119 Wing Security Forces Airmen are using MMA to enhance fitness

  • Published
  • By Senior Master Sgt. David H Lipp
  • 119 Wing
The U.S. Air Force trains security forces personnel to protect assets and people; the training is very effective.

The preparation required to become a professional in security forces requires extensive training in law enforcement and combat tactics, since the Airmen work stateside on base security and potential domestic situations. They can also deploy overseas where they might go on patrols off base in areas that could become hostile.
It is possible that they could have encounters with hostile forces in either case and must be prepared to engage them in a variety of ways, from the use of their weapons to close-quarters and hand-to-hand combat.

The career field is both physically and mentally demanding, and personnel need to be ready for those demands and be confident enough in their abilities to act without hesitation, if necessary.

119th Security Forces Squadron members Senior Airman Michael Bullen and Tech. Sgt. Gemenie Strehlow are taking those preparations to a higher level through their training in mixed martial arts (MMA).

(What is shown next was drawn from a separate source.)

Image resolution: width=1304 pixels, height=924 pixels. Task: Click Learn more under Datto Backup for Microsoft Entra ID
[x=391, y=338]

"Not only is the training and competing fun, but we are working on sharpening the skills that we use to perform our duties in security. I feel confident in the skills I have learned through MMA in my security role, and techniques I have learned in security forces have helped me in my competitions," said Bullen.

The training for MMA competition provides the motivation for intense workouts.
"It benefits me in my PT (physical training) testing. The lowest score I have earned since I started training about four years ago was a 97 (on a scale that tops out at 100)," Bullen said.

Bullen and Stehlow were both high school wrestlers, and Bullen is a volunteer coach in the Lake Park, Minnesota, youth wrestling program. MMA training is a way for them to continue competing, and they use the exercise as a stress relief from the rigors of life and work.
Both Strehlow and Bullen participate in competitive MMA fighting, with Strehlow having a posted record of two wins and one loss. Bullen has four wins and three losses.
"I just enjoy the experience of training and being in the ring. It's fun," Bullen said.

He takes the competition seriously, but his enjoyment was apparent May 16 when Bullen was seen smiling and bantering with his corner men throughout a fight held in front of a cheering crowd of about 2,000 people at the Kent Freeman Arena in Detroit Lakes, Minnesota. His 155-pound fight was one of 17 fights on the card that night, with fighters of varying professional and amateur experience participating.

"I don't necessarily feel any pain when the adrenaline is pumping during a contest, but I feel the bruises the next day," Bullen said when asked what it feels like to get hit in the ring.
Strehlow and Bullen deployed to Afghanistan together in 2013 and were captivated by the U.S. Air Force pre-deployment combatives training.

While they started training in an MMA gym before the pre-deployment combatives, they were inspired to continue their training while they were deployed, and even take it to the next level.

"We built a camaraderie through our deployment and our training. There was a need for us to be masters of our trade to be better prepared for our mission," Bullen said.

During their deployment, the Airmen were asked to perform a variety of tasks that had potential to put them in situations where knowing how to defend themselves could potentially help them perform their duties. It was apparent that their training in hand-to-hand conflicts would be very beneficial.

Some of their missions overseas included providing security for aircrews in flying aircraft while detainees were being transported, along with the usual gate entry and security tasks involved with defending a base in Afghanistan.

"It's always great to have combative techniques for self-defense as a backup while working in security, and also for self-defense for all Airmen in everyday life," Strehlow said.

The MMA training and fighting comes with some risk of injury, but the Airmen do their best to minimize it.

"My career in the N.D. Air National Guard comes first and I make preparations for safety in my training and competing. I use practice gear while training and I haven't suffered any serious injury in the sport," Bullen said.

Strehlow and Bullen are two Airmen who taking the U.S. Air Force and security warrior ethos to heart as they continue to hone their bodies and minds in preparation for any hostile situation, and they have been very willing to share their knowledge and techniques with other 119th Security Forces personnel.

"This type of training in combatives is very valuable to Security Forces members and Senior Airman Bullen and Tech. Sgt. Strehlow are taking it to another level. This is another tool in their tool belts, which could help them if they ever find themselves in a life or death situation," said 2nd Lt. Jason Augdahl, of the 119th Security Forces Squadron.